Сделал все по сказанному портной, и шарики наделал махонькие, и, все это уложив в бумажку, ушел к себе и запрятал под нары.
На другой день он повару сказал, что он съел все шарики и что ему полегчало.
Несколько дней спустя зашел Тимошка в пекарню поглазеть, как хлеб пекарь готовит, да спросил:
— Какой хлеб будет-де для святейшего?
— А вот! — указал тот на только что приготовленное тесто.
Сунул ему несколько денег в руки Тимошка и просил его сбегать к сторожу монастырскому за питьем, чтобы так, по-приятельски, чарку-другую… Обрадовался пекарь и побежал.
А Тимошка взял тесто патриаршее, да в середину понапихал маленькие шарики чуть видные, точно головка большая от булавки, и когда возвратился пекарь, сидит он, точно святой.

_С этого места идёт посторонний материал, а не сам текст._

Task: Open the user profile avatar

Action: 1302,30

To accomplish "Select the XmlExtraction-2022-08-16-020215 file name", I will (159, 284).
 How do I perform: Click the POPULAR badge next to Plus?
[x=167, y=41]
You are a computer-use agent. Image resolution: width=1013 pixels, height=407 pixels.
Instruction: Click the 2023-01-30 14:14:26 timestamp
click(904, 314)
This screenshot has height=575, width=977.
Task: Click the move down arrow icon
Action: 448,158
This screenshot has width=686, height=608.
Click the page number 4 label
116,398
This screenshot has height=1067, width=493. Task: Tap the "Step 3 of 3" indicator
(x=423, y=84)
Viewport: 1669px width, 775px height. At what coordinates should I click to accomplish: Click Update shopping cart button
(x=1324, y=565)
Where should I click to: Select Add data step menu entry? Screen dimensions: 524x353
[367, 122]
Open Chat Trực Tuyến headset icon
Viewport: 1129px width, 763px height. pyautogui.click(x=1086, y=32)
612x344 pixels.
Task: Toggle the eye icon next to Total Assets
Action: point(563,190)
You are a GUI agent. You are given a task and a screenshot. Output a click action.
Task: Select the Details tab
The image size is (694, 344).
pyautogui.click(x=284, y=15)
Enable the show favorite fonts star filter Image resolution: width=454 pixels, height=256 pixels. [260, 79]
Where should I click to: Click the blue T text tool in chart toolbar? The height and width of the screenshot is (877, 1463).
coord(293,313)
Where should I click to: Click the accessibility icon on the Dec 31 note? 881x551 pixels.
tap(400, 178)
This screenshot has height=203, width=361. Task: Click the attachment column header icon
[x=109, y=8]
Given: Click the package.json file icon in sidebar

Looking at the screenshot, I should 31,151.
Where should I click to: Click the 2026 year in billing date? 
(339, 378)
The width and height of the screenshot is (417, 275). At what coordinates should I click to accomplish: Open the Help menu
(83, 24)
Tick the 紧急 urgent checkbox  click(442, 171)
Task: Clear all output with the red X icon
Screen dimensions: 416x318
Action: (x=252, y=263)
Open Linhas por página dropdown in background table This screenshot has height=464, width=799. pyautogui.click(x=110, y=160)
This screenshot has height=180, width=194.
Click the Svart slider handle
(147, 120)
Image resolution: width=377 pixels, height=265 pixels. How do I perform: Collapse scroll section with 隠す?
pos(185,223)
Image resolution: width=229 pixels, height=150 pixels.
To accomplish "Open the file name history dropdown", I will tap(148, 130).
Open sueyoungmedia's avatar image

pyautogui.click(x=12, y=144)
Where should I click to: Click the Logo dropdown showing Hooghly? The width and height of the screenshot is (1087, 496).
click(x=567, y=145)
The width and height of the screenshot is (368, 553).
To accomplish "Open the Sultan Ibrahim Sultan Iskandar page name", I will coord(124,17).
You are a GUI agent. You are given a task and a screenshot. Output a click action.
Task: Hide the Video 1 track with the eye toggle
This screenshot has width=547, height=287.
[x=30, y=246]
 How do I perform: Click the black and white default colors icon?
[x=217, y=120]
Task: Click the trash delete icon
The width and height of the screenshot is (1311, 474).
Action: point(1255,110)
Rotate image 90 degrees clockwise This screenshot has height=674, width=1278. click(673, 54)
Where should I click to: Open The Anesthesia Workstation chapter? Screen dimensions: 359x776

Выпили они по чарке, да по другой, а там Тимошка поглядел, как в печку тот патриарший хлеб посадил и как потом он его вынул уже готовым, и поставил на стол, чтобы простыл. Стали они балагурить и о том, и о сем, а там пришли из кухни, взяли хлеб и сказали:
— Будет-де за трапезою сегодня с патриархом и игумен, и казначей, и ризничий, и наместник…
Обрадовался Тимошка и подумал:
— Вот уж приворожу кого ни на есть, и будет мне благо.
Поднялся он радостно и отправился обедать в кухню.
Пообедав, он лег немного поспать, как влетают в их келию повар и Михайло. Повар ревет:
— Как! Да чтоб я, да испортил патриарха… Да в петлю готов… что ты, что ты…
— А кто ж?.. Джелебы я кухтовал… а то кто же? А там матриарх, игумен, казначей, ризничий и наместник лежат, задрамши ноги, за животики держатся, орут: ратуйте, батюшки светы… Значит зелье какое ни на есть… аль приворот…
— Приворот! Богородица святая, да уж не я ли? — воскликнул Тимошка.